Alzheimer drug shows results, with risks
SAN FRANCISCO — An experimental Alzheimer’s drug from Eisai and Biogen slowed cognitive decline in a closely watched trial, but may carry a risk of serious side effects for certain patients, according to detailed data presented on Tuesday.
The drug, lecanemab, was associated with a dangerous type of brain swelling in nearly 13 percent of patients in the trial that spanned 18 months and enrolled nearly 1,800 participants with early-stage Alzheimer’s.
Some patients also experienced bleeding in the brain, with five experiencing macrohemorrhages and 14 percent having microhemorrhages — a symptom linked to two deaths of people receiving the drug in a follow-on study.
The two deaths were among lecanemab users who were also taking blood-thinning medications for other health problems. Eisai said on Tuesday that the deaths cannot be attributed to the Alzheimer’s drug.
The companies said in September that lecanemab — an antibody designed to remove sticky deposits of a protein called amyloid beta — reduced the rate of cognitive decline on a clinical dementia scale, or CDR-SB, by 27 percent compared to a placebo.
“All of these amyloid-lowering drugs carry a risk for increased brain hemorrhage,” said Ronald Petersen of the Mayo Clinic in Rochester, Minnesota. “I think the primary outcomes, the secondary outcomes, the amyloid-lowering is pretty impressive.”
The Alzheimer’s Association said the data confirms the drug “can meaningfully change the course of the disease” and called on US regulators to approve the company’s application for accelerated approval.
The full data showed that some patients with a genetic risk of developing the mind-wasting disease did not benefit from lecanemab based on the CDR-SB measure.
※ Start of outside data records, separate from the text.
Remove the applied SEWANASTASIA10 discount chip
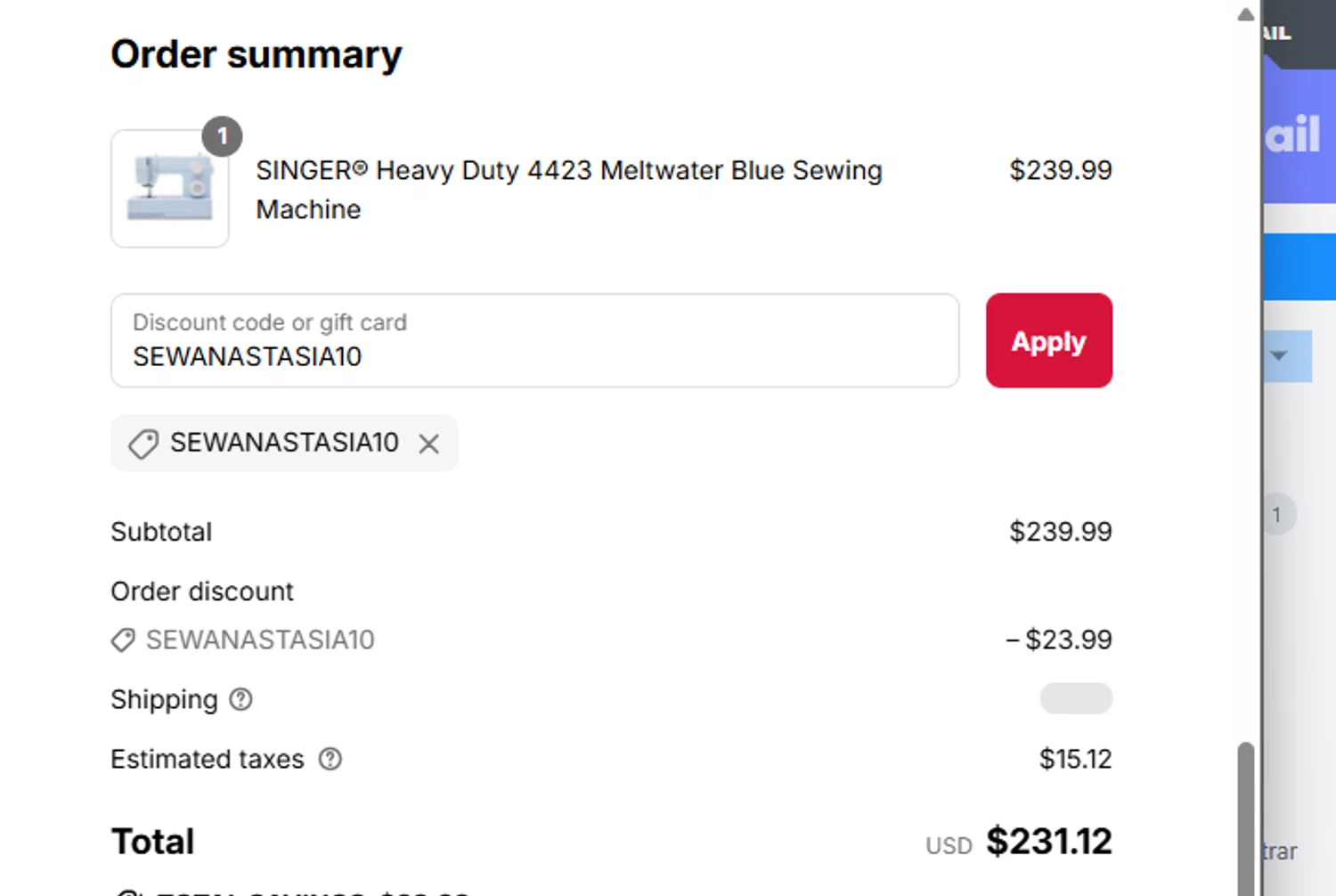The height and width of the screenshot is (896, 1336). tap(428, 444)

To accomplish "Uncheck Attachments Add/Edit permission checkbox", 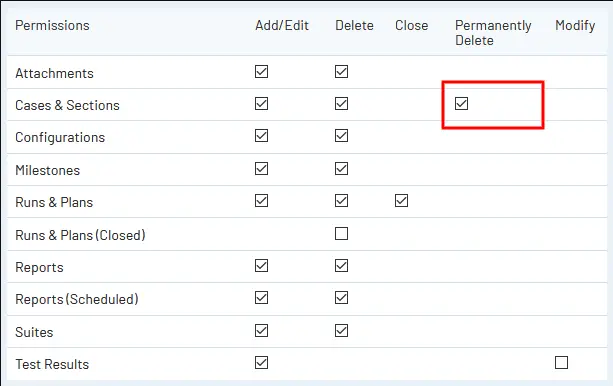I will pos(261,72).

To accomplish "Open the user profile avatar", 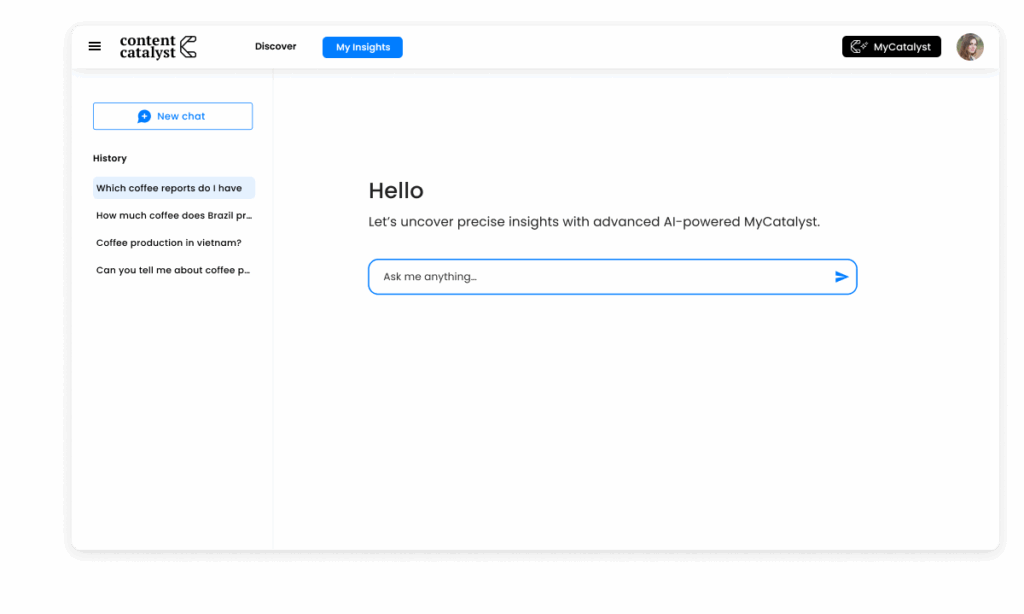I will click(x=969, y=47).
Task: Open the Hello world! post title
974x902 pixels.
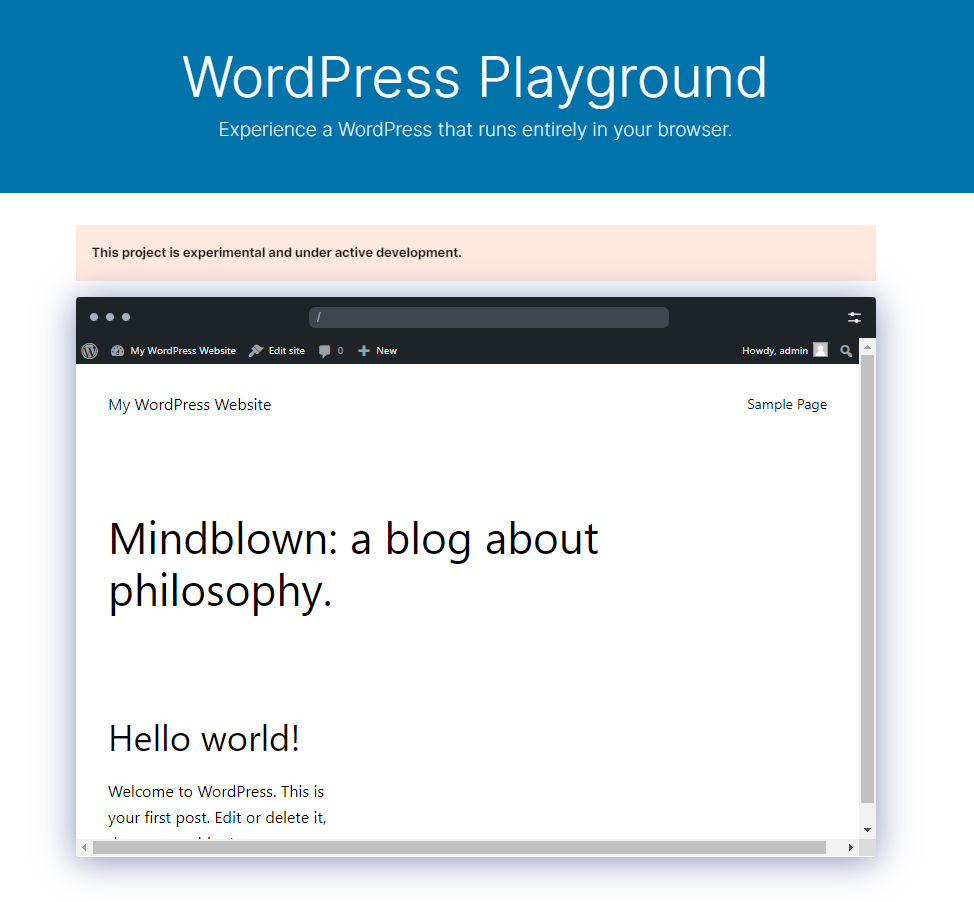Action: click(204, 739)
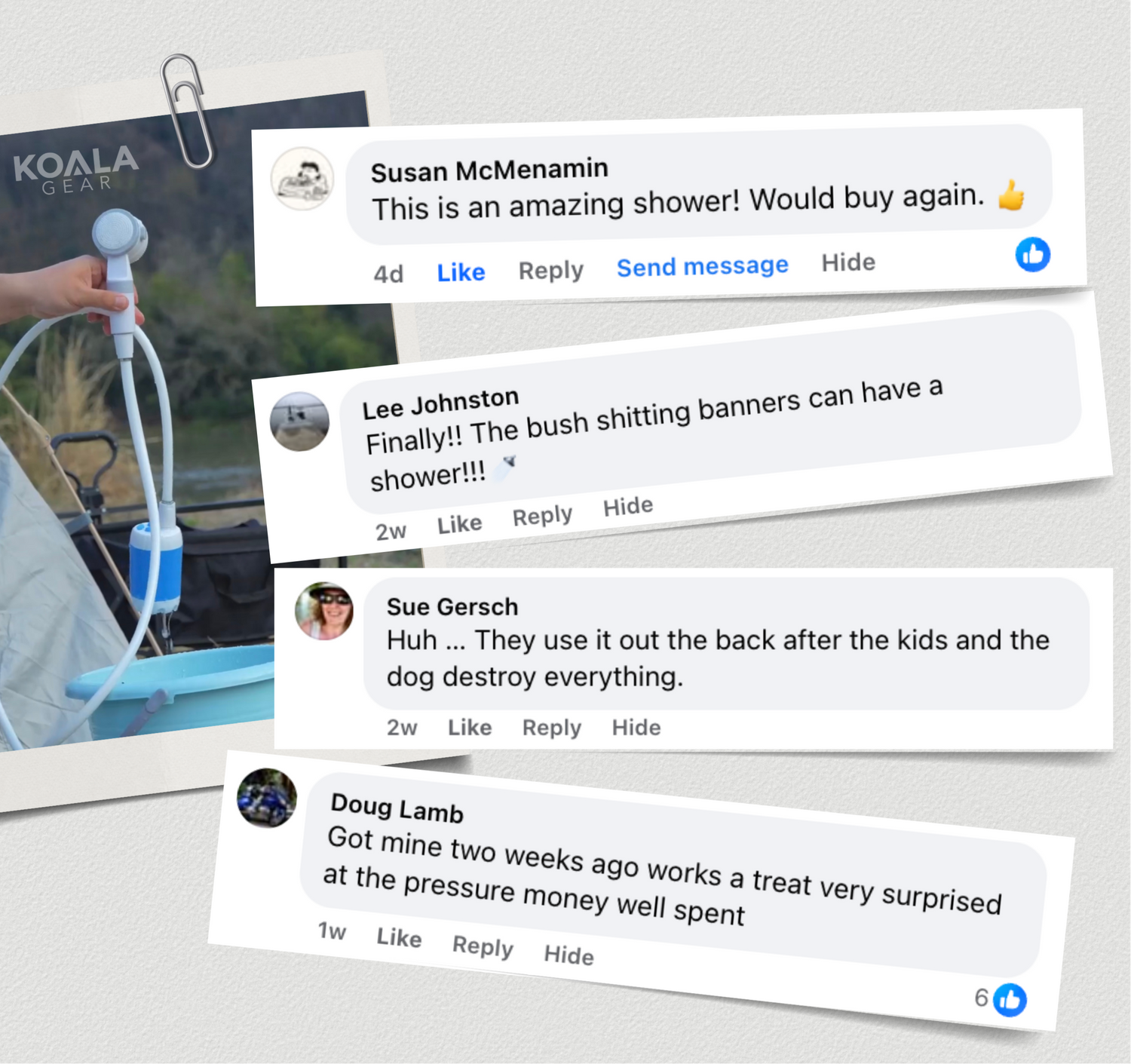The width and height of the screenshot is (1131, 1064).
Task: Like Lee Johnston's comment
Action: point(459,523)
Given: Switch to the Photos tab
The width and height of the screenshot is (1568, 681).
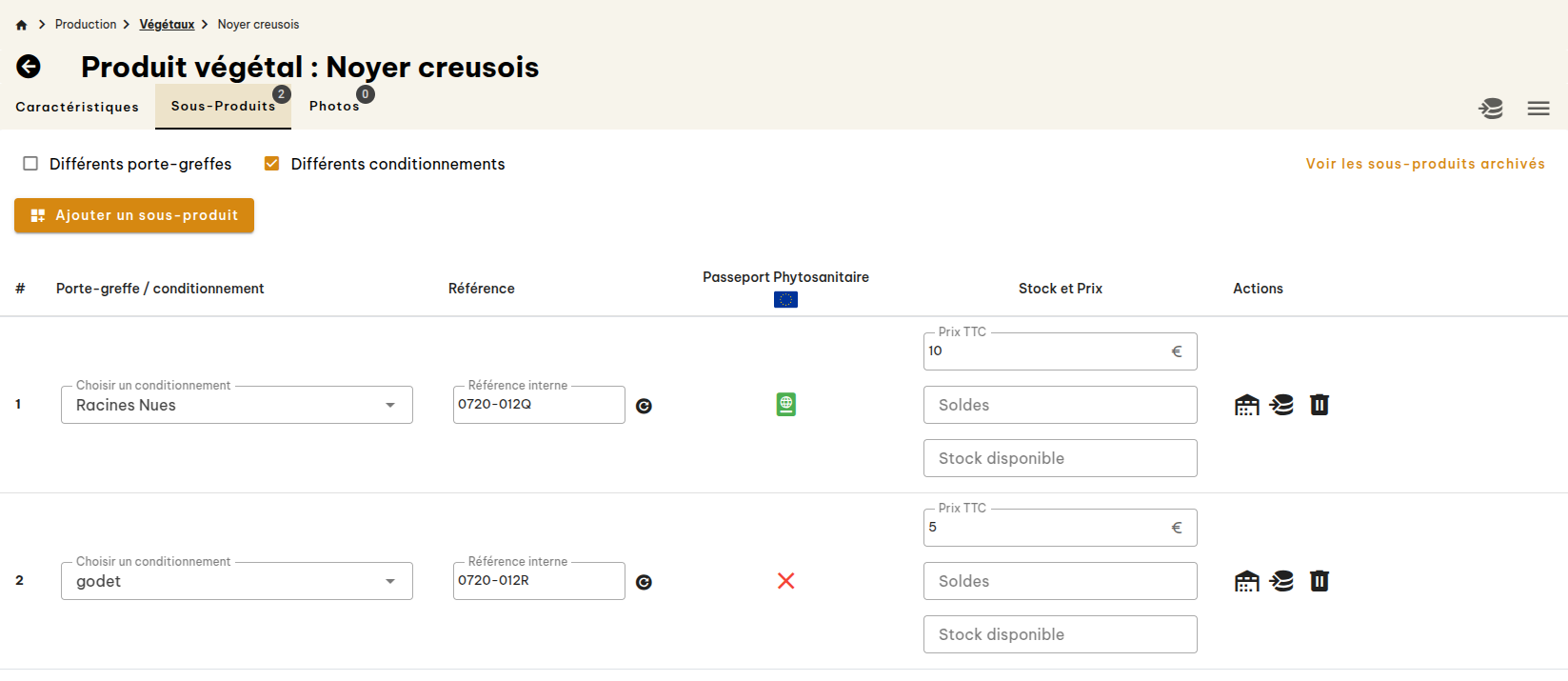Looking at the screenshot, I should 335,106.
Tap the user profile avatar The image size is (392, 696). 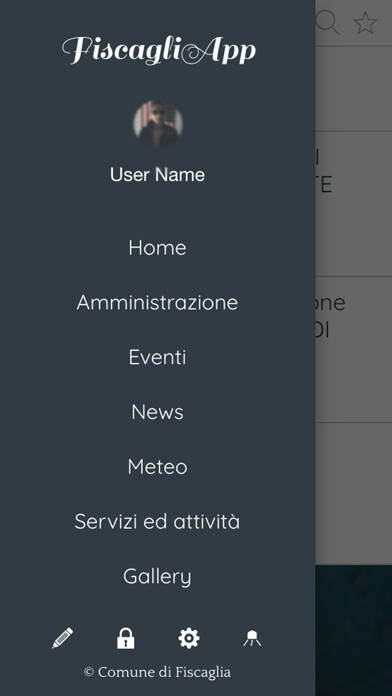158,124
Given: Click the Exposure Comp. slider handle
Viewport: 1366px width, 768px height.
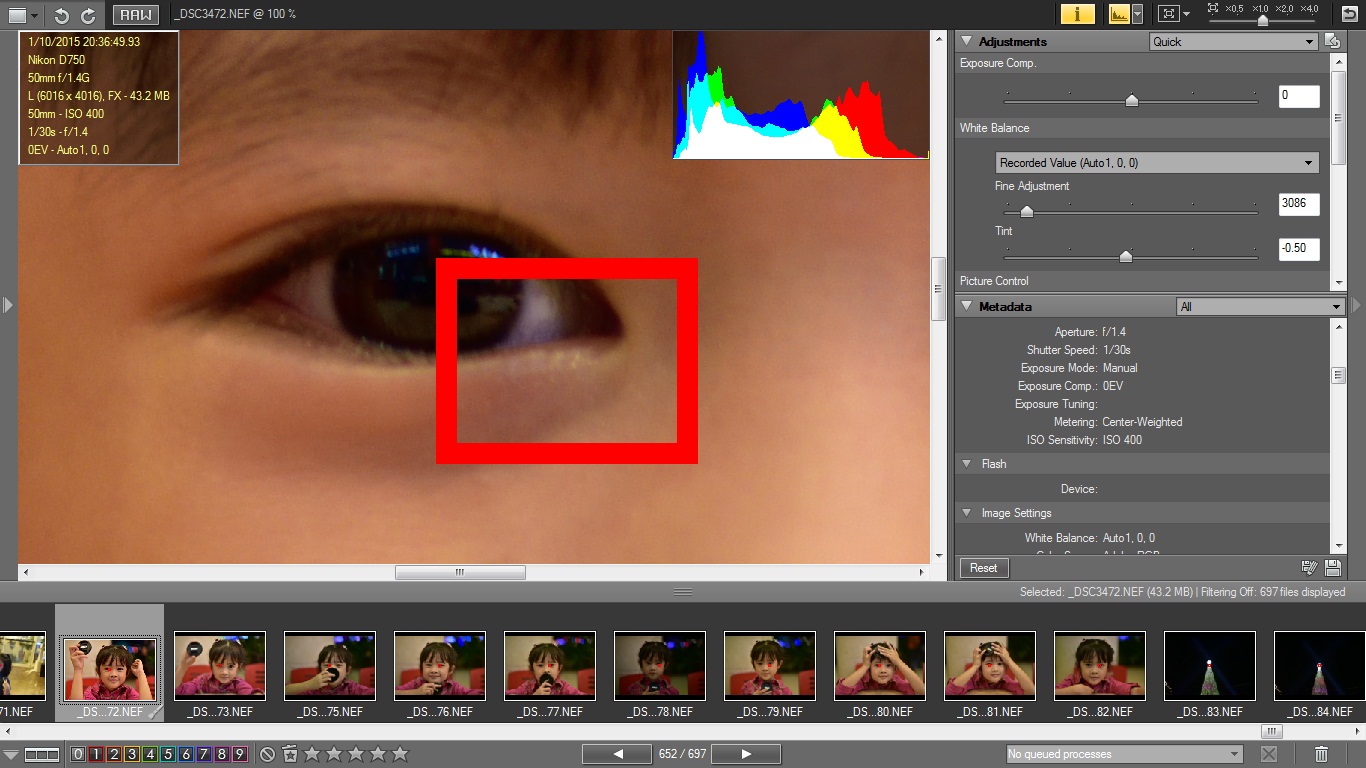Looking at the screenshot, I should (x=1131, y=100).
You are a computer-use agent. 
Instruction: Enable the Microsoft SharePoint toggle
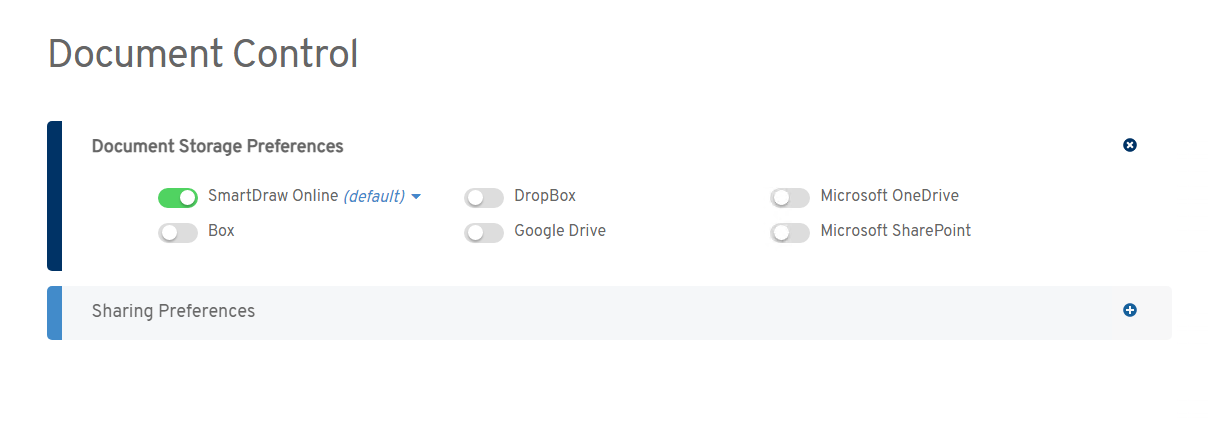(x=790, y=233)
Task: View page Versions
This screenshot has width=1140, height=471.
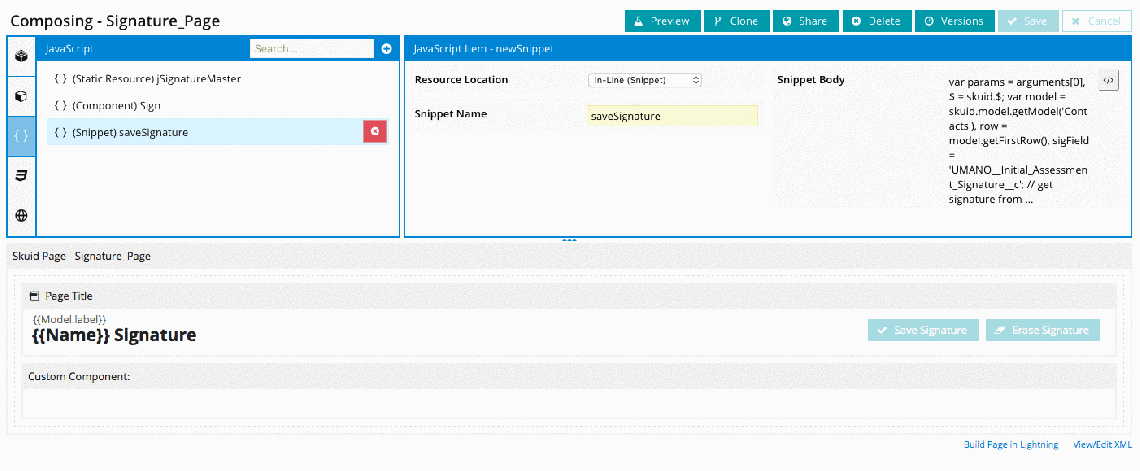Action: point(955,21)

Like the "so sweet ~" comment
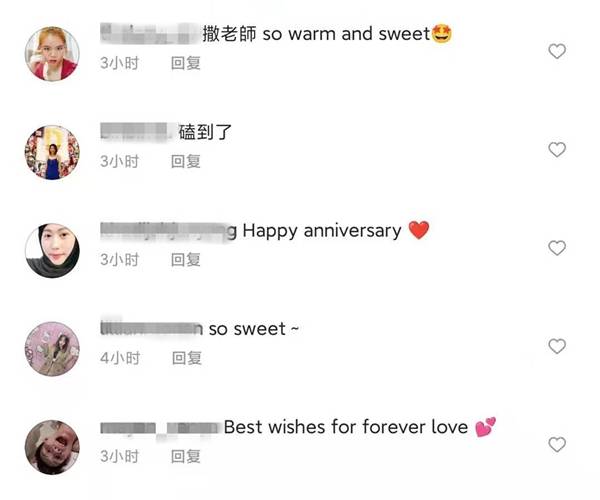pyautogui.click(x=557, y=346)
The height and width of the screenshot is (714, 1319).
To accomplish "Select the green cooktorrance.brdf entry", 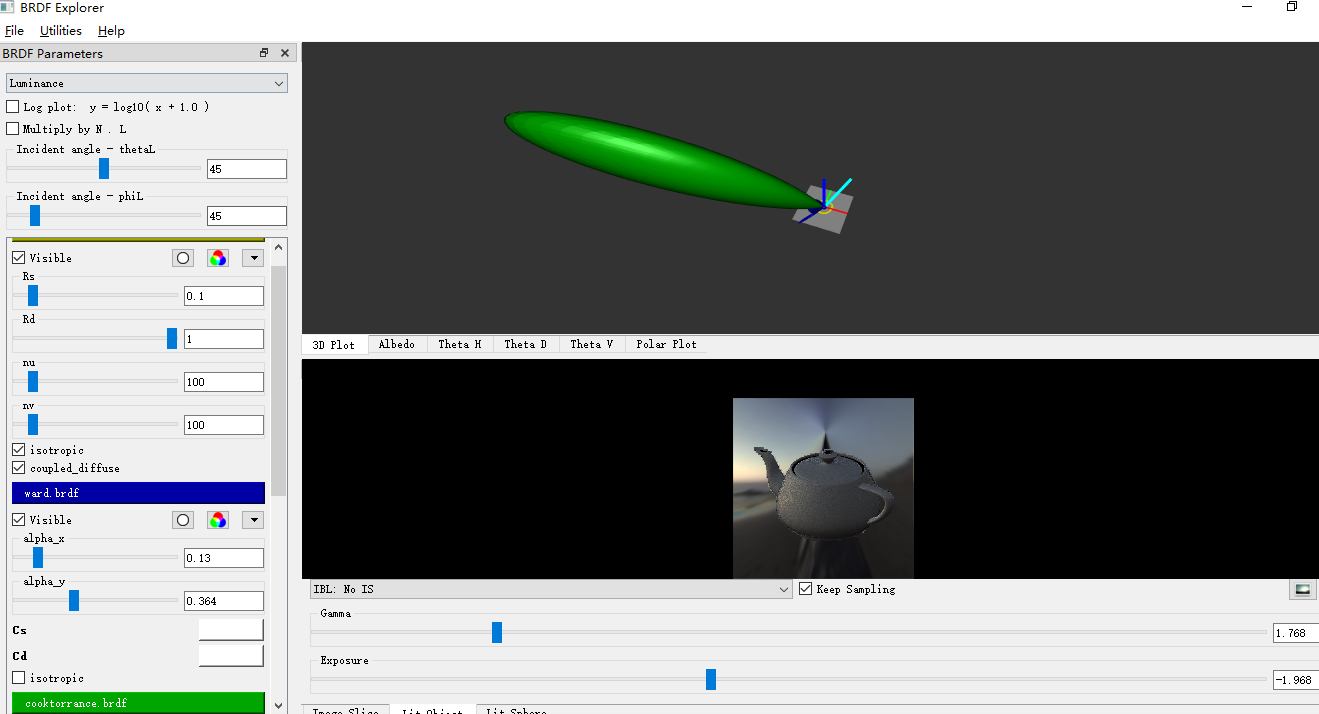I will (x=138, y=703).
They did, however, show improvement for the trial’s secondary goals, including other measures of cognition and daily function. Overall, lecanemab patients benefited by 23 to 37 percent compared with a placebo on these secondary trial goals.
“I believe it’s an important benefit that will justify full approval. But of course, we want a bigger benefit,” said Paul Aisen, director of the Alzheimer’s Therapeutic Research Institute at the University of Southern California and co-author of the study published in the New England Journal of Medicine.
He said lecanemab is likely to provide greater benefit if given earlier in the disease, “before you’ve accumulated enough irreversible damage to be causing symptoms”.
Detailed data from the study were presented at the Clinical Trials on Alzheimer’s Disease meeting in San Francisco.
Researchers are preparing to test lecanemab with other experimental drugs, and how it works in high-risk people before they show the first signs of memory problems.